Stored data entries:

______________________________

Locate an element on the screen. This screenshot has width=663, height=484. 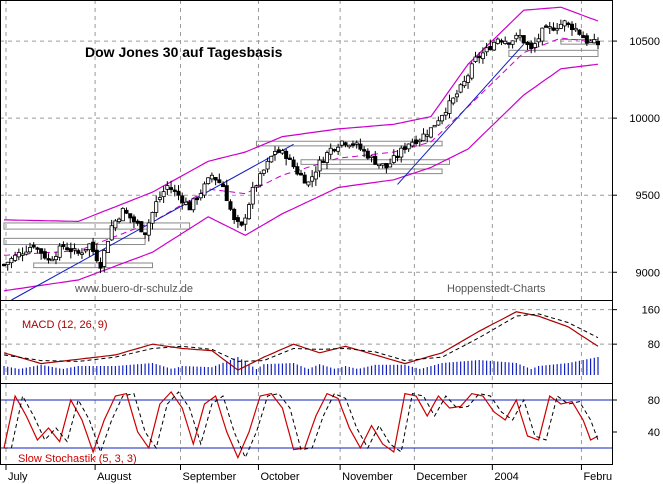
macd-signal-line is located at coordinates (301, 338).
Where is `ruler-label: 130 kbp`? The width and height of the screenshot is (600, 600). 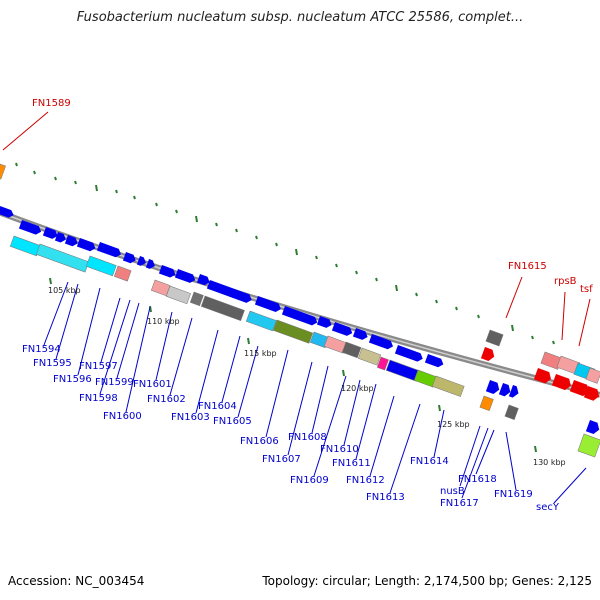 ruler-label: 130 kbp is located at coordinates (550, 462).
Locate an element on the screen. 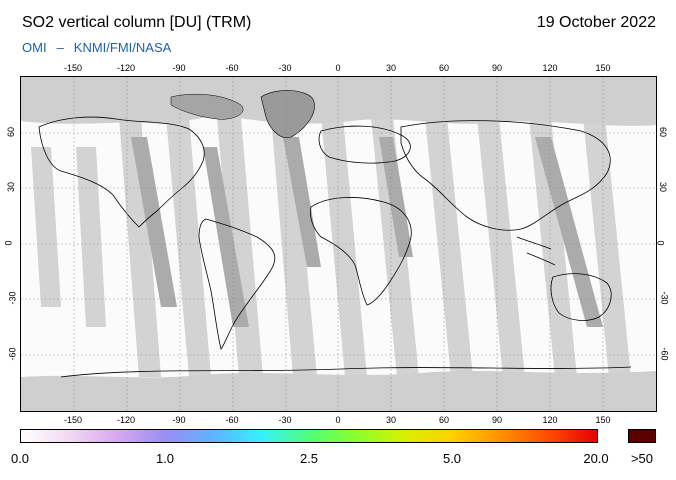 The image size is (676, 480). lat-tick-left: 0 is located at coordinates (8, 243).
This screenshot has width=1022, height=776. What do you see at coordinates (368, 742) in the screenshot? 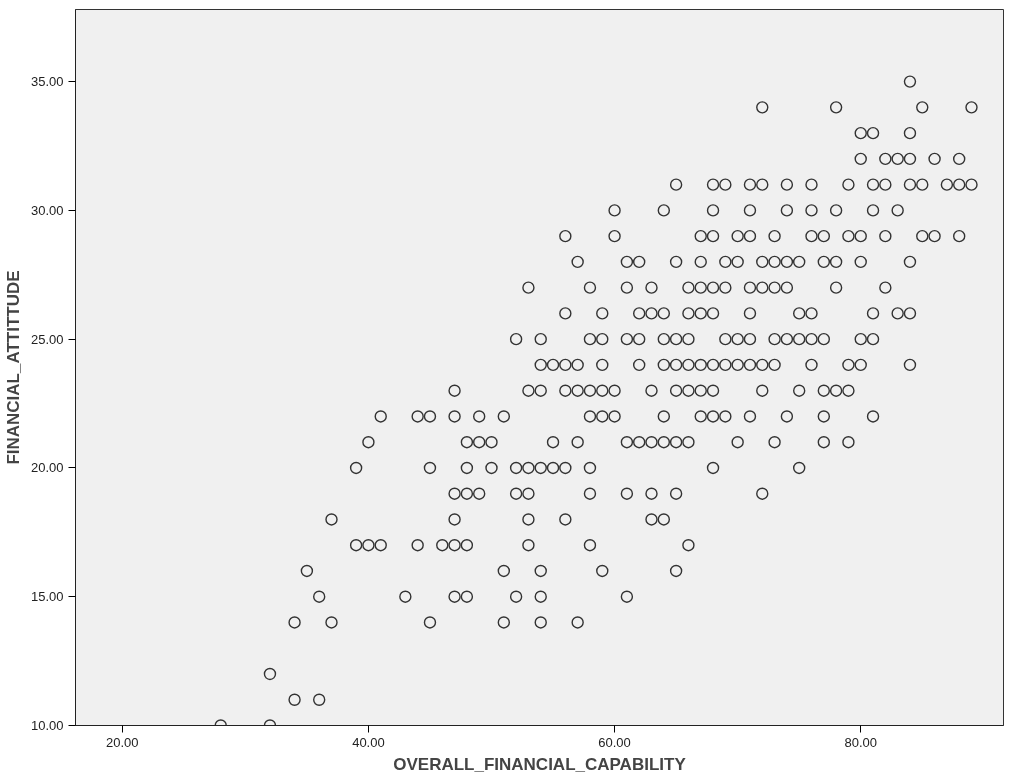
I see `x-tick-label: 40.00` at bounding box center [368, 742].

______________________________

◆ **Required action**
Output the lines of the listing above, from its first line through the line containing "macd-signal-line is located", both inclusive. Omit the pictures from your output.

◆ **Solution to this task**
Locate an element on the screen. This screenshot has width=663, height=484. 
macd-signal-line is located at coordinates (301, 338).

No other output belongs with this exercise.